Work instructions: Scan the data. Collect each line that contains the word "will".

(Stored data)
------------

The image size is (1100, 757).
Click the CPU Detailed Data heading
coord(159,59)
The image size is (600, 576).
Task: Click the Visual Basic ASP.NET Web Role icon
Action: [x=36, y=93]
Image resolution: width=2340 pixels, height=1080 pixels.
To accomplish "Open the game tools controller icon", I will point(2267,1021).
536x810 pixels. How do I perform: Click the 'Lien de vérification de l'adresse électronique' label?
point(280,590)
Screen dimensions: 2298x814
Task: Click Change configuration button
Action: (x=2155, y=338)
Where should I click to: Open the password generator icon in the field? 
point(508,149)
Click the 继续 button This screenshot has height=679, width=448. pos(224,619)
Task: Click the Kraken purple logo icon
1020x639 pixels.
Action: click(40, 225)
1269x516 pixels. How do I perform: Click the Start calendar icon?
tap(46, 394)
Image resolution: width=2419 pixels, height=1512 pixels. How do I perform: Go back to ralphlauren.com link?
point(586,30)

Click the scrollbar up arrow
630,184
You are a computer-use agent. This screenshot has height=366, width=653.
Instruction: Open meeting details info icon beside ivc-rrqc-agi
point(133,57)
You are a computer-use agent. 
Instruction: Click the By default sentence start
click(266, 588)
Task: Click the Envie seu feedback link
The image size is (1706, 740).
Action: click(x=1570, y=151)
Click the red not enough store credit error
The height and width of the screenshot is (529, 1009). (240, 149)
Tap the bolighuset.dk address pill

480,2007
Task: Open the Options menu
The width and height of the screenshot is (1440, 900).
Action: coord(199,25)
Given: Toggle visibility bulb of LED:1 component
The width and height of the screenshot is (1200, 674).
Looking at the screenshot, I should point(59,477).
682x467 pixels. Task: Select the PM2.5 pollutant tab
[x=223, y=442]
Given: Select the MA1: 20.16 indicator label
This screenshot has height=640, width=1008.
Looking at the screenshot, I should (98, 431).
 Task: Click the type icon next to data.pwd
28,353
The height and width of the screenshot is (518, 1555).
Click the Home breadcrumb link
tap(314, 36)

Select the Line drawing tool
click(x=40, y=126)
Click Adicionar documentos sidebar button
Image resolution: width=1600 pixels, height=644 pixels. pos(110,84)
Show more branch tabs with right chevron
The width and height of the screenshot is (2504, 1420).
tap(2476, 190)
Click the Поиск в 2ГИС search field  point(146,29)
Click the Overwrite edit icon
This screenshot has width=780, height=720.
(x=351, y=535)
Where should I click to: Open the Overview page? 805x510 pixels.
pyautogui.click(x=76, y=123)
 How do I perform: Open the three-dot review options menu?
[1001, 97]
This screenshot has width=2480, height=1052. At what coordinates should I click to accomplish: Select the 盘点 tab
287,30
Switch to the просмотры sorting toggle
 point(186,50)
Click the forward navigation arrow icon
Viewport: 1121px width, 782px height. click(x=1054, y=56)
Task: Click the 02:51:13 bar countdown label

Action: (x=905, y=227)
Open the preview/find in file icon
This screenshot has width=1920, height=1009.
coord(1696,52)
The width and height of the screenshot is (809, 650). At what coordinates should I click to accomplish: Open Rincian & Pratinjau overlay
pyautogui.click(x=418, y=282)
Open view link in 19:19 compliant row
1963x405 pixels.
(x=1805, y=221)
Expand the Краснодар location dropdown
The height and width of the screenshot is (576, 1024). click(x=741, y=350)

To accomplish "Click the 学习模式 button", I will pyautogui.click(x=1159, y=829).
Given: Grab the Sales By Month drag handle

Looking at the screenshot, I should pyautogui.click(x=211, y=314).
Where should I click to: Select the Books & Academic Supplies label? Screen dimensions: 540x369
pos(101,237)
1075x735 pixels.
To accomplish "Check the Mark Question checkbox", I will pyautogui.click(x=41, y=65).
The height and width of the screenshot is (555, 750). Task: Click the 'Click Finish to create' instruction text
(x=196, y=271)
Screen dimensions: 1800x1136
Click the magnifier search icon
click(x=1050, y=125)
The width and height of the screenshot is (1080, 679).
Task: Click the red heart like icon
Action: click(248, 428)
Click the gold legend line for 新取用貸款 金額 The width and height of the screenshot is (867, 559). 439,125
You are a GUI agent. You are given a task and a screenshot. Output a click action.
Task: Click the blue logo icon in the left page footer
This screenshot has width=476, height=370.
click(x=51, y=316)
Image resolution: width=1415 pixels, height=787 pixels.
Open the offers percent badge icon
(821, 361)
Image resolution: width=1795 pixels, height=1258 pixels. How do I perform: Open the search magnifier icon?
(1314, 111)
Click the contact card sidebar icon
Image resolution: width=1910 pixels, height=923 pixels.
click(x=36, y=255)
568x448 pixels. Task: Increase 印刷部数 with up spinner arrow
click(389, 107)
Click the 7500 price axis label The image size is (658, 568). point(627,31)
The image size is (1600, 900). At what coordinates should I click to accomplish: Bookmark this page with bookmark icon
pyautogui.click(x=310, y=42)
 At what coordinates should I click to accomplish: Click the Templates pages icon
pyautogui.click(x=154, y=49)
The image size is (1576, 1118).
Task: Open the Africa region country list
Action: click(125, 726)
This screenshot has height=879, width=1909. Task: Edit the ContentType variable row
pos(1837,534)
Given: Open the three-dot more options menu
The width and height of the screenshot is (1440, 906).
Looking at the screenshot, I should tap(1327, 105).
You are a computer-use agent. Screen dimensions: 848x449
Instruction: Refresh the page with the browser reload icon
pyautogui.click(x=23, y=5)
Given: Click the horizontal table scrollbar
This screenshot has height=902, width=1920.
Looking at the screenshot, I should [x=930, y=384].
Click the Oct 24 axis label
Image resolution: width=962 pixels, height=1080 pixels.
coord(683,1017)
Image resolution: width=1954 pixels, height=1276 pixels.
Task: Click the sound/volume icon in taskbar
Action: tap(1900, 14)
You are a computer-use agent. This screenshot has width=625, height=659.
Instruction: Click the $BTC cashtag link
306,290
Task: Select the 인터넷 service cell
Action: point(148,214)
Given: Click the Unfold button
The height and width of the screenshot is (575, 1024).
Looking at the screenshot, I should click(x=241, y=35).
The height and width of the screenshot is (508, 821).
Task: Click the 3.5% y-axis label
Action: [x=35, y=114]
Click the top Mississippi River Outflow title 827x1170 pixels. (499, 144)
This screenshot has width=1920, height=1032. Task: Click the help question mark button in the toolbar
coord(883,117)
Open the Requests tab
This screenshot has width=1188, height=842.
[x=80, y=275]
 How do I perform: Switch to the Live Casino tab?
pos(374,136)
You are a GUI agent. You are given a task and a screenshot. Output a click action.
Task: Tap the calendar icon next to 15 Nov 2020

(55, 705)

------------

Finished task:
To accomplish "Open the game tools controller icon", I will point(2267,1021).
To accomplish "Click the 学习模式 button", I will pyautogui.click(x=1159, y=829).
To accomplish "Check the Mark Question checkbox", I will pyautogui.click(x=41, y=65).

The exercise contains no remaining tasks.